C’è anche un bislacco rovescio della medaglia: dal punto di vista del nascituro, forse, il parto sarebbe meno traumatico, dal momento che il feto cresce, di fatto, in condizioni molto simili a quello della gravità – galleggia nel fluido amniotico all’interno dell’utero, sempre sospeso. In questo senso, l’utero è una sorta di simulatore di microgravità, anche se molte ricerche indicano che la gravità gioca un ruolo fondamentale e indispensabile per lo sviluppo fisiologico del feto, in particolare nella seconda metà della gravidanza. L’assenza di carico gravitazionale, per esempio, potrebbe avere effetti devastanti per la formazione di ossa e muscoli, anche perché il feto, a differenza degli astronauti, non potrebbe eseguire esercizi di adattamento e resistenza per contrastare questi effetti. Sempre dall’osservazione degli astronauti adulti sappiamo che la microgravità induce anche cambiamenti nel sistema cardiovascolare e del sistema nervoso, e al momento non abbiamo alcuna idea di quale sia l’impatto di queste alterazioni su un feto in rapida formazione.

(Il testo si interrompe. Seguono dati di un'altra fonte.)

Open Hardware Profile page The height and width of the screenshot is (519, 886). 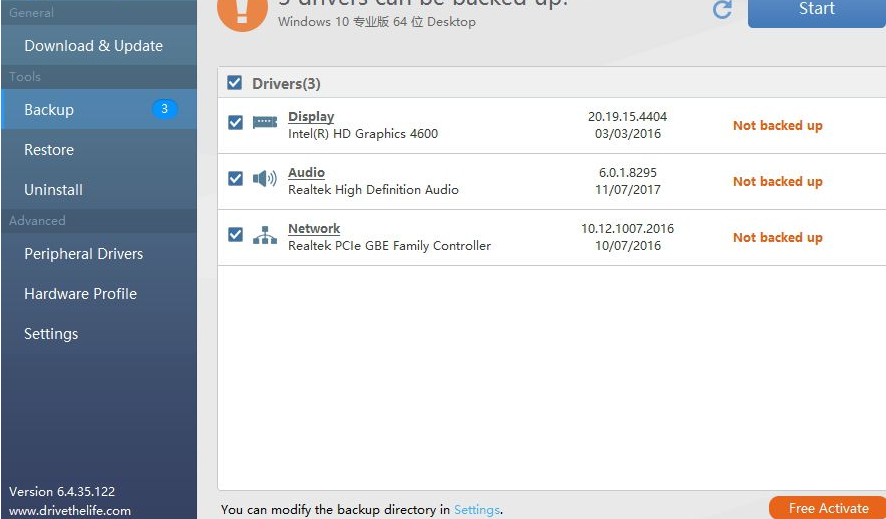pos(80,294)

Il pericolo delle radiazioni

Ma le cose sono in realtà ancora più complicate di così. Perché nello spazio, al di là dell’atmosfera, il nostro corpo non è protetto dai raggi cosmici, le particelle ad alta energia che viaggiano a velocità prossime a quelle della luce. Si tratta di atomi che hanno perso la maggior parte dei propri elettroni: “palline” dure composte di protoni e neutroni che, collidendo con il corpo umano, possono causare gravi danni cellulari. Se colpiscono il dna, per esempio, possono danneggiarlo e innescare mutazioni cancerogene; oppure provocare risposte infiammatorie molto forti che fanno sì che il sistema immunitario, sovrastimolato, danneggi anche i tessuti sani. Tutto ciò diventa ancora più delicato e pericoloso nelle prime settimane di gravidanza, quando le cellule dell’embrione si stanno rapidamente dividendo per formare tessuti e organi e necessitano quindi di un ambiente stabile e sicuro. “Anche un solo colpo di un raggio cosmico ad alta energia durante questa fase – dice Holden – potrebbe essere letale per l’embrione. C’è da dire però che la probabilità che ciò accada, date le dimensioni ridotte dell’embrione, sono relativamente basse”. Con il progredire della gravidanza, però, il rischio aumenta. Già verso la fine del primo trimestre, è molto più probabile che un raggio cosmico colpisca i muscoli dell’utero, innescando contrazioni e causando, potenzialmente, un parto prematuro, con tutte le complicazioni del caso, in particolare se bisogna prestare assistenza sanitaria al neonato nello spazio.

Le prime fasi della crescita

Anche supponendo di riuscire a portare a termine con successo la gravidanza e il parto, i rischi non finiscono qui. Un bambino nato nello spazio crescerebbe in condizioni di microgravità, il che, come detto prima, interferirebbe con il suo apparato muscoloscheletrico e ne inficerebbe i riflessi posturali e la capacità di coordinazione: senza i veri “sopra” e “sotto” cui siamo abituati sul nostro pianeta, un neonato potrebbe fare fatica a sviluppare le capacità di tenere alta la testa, sedere, gattonare e camminare. Per non parlare della questione dei raggi cosmici, che potrebbero interferire con lo sviluppo cerebrale del bambino dopo la nascita, con potenziali ricadute sulle abilità cognitive, sulla memoria, sul comportamento e sulla salute a lungo termine. Come rispondere, dunque, alla domanda posta nel titolo? “In teoria – conclude Holden – sarebbe possibile. Ma finché non siamo in grado proteggere gli embrioni dalle radiazioni, di prevenire i parti prematuri e di assicurarci che un bambino possa crescere in modo sicuro in condizioni di microgravità, la gravidanza nello spazio rimane un esperimento ad alto rischio. Che ancora non siamo pronti a provare”.